Despite the broad impact of sleep in injury-related recovery, there is limited literature investigating how sleep may impact patients after anterior cruciate ligament reconstruction (ACLR). It is unclear whether patients perceive sleep changes as a result of ACLR and whether they perceive these changes to influence their health-related outcomes (eg, physical recovery, psychological functioning) in the early postoperative ACLR recovery phase. This qualitative study aimed to capture patient perceptions of sleep after ACLR as well as how they perceived the impact of sleep on their ACLR recovery within the first 3 months postoperatively. We aimed to better understand patients' subjective experiences regarding the role of sleep in recovery and to identify any barriers or facilitators to achieving optimal sleep when undergoing acute stages of ACLR rehabilitation.

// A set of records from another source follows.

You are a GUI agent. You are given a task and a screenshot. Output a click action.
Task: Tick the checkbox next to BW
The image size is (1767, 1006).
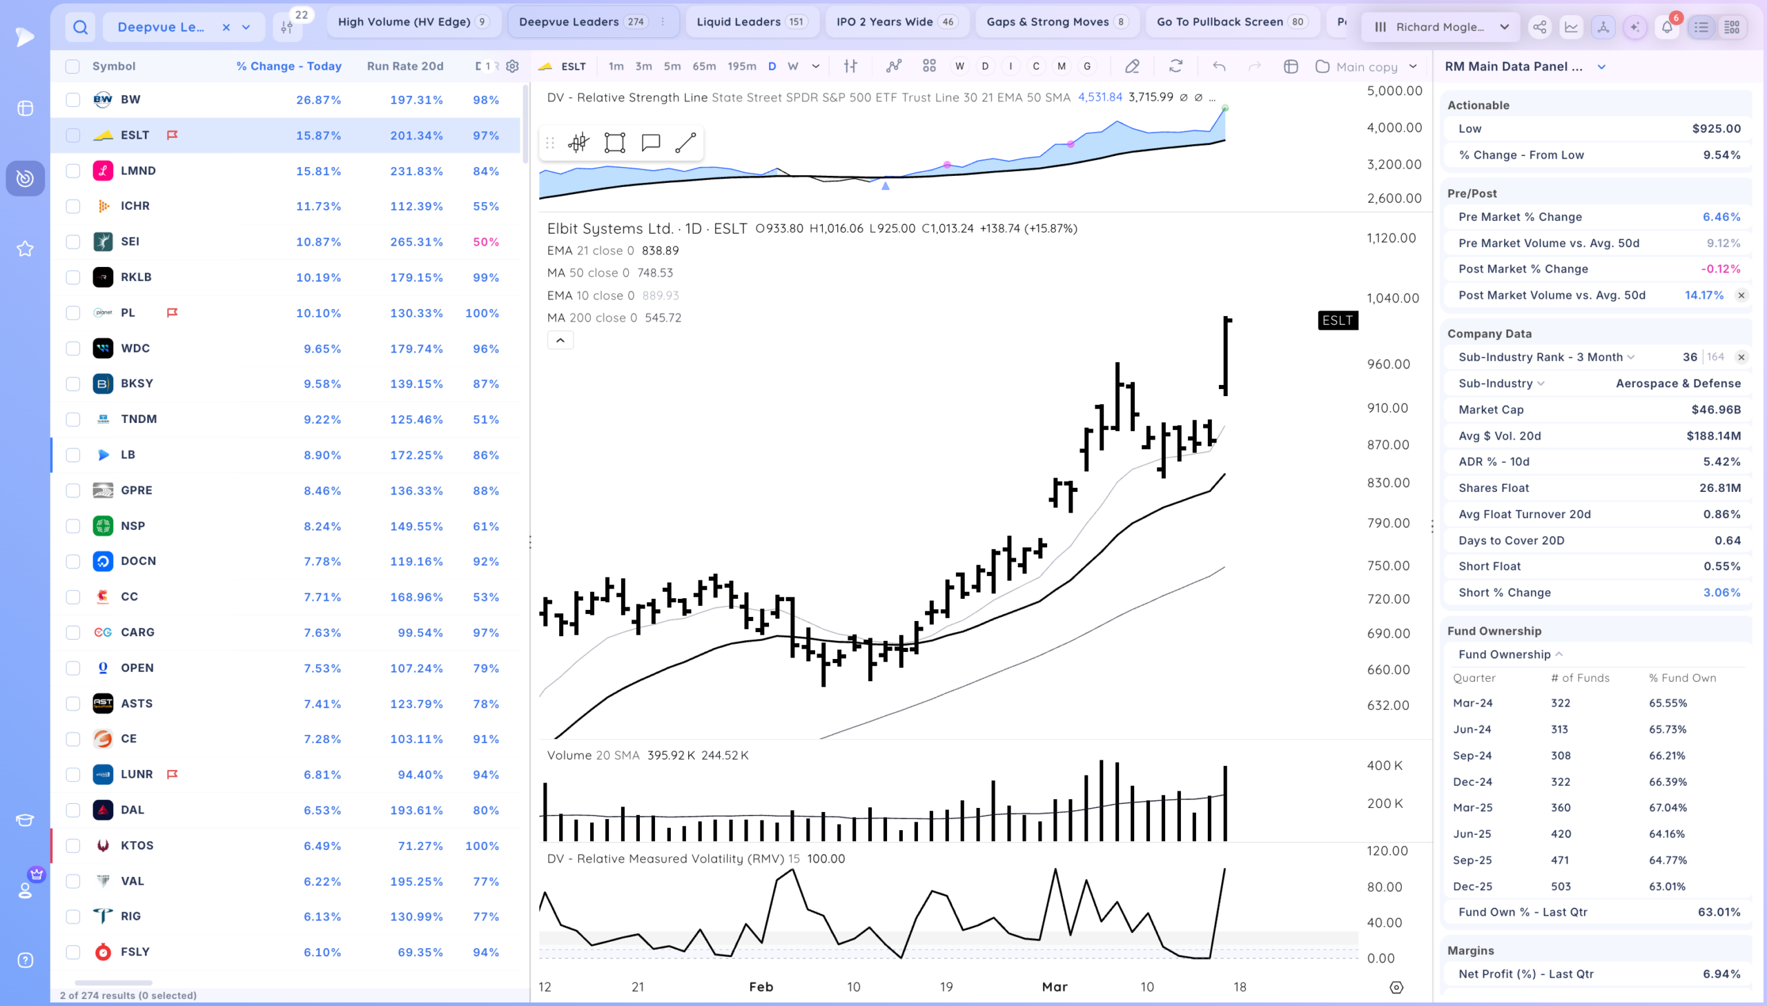73,100
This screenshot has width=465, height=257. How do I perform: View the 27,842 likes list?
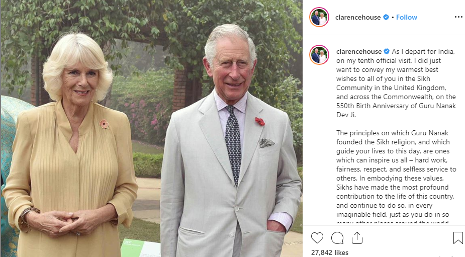(x=329, y=252)
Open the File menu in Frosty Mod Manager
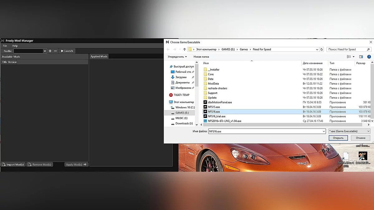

Qualitative study. Research university. Twelve participants aged 18 to 35 years and 1 to 3 months post-ACLR completed semistructured interviews via a videoconferencing platform. Audio and video recordings of each interview were transcribed verbatim to prepare for thematic coding. Transcriptions were anonymized with pseudonyms. Data were interpreted through thematic analysis using an inductive approach. Coding and thematic analysis was carried out by 2 independent reviewers. Three major themes were found relating to participants' perception of their sleep and ACLR experience early in the rehabilitation process: (1) sleep disturbances experienced, (2) repercussions of sleep disturbances, and (3) prior knowledge of sleep hygiene. The most important finding of this study was that patients after ACLR in this sample did perceive significant sleep disturbances leading to poor sleep quality, and these led to perceived negative impacts to health outcomes. Future researchers should focus on integrating lifestyle factors, such as sleep, into ACLR rehabilitation protocols as improving sleep may improve ACLR-specific recovery outcomes and quality of life.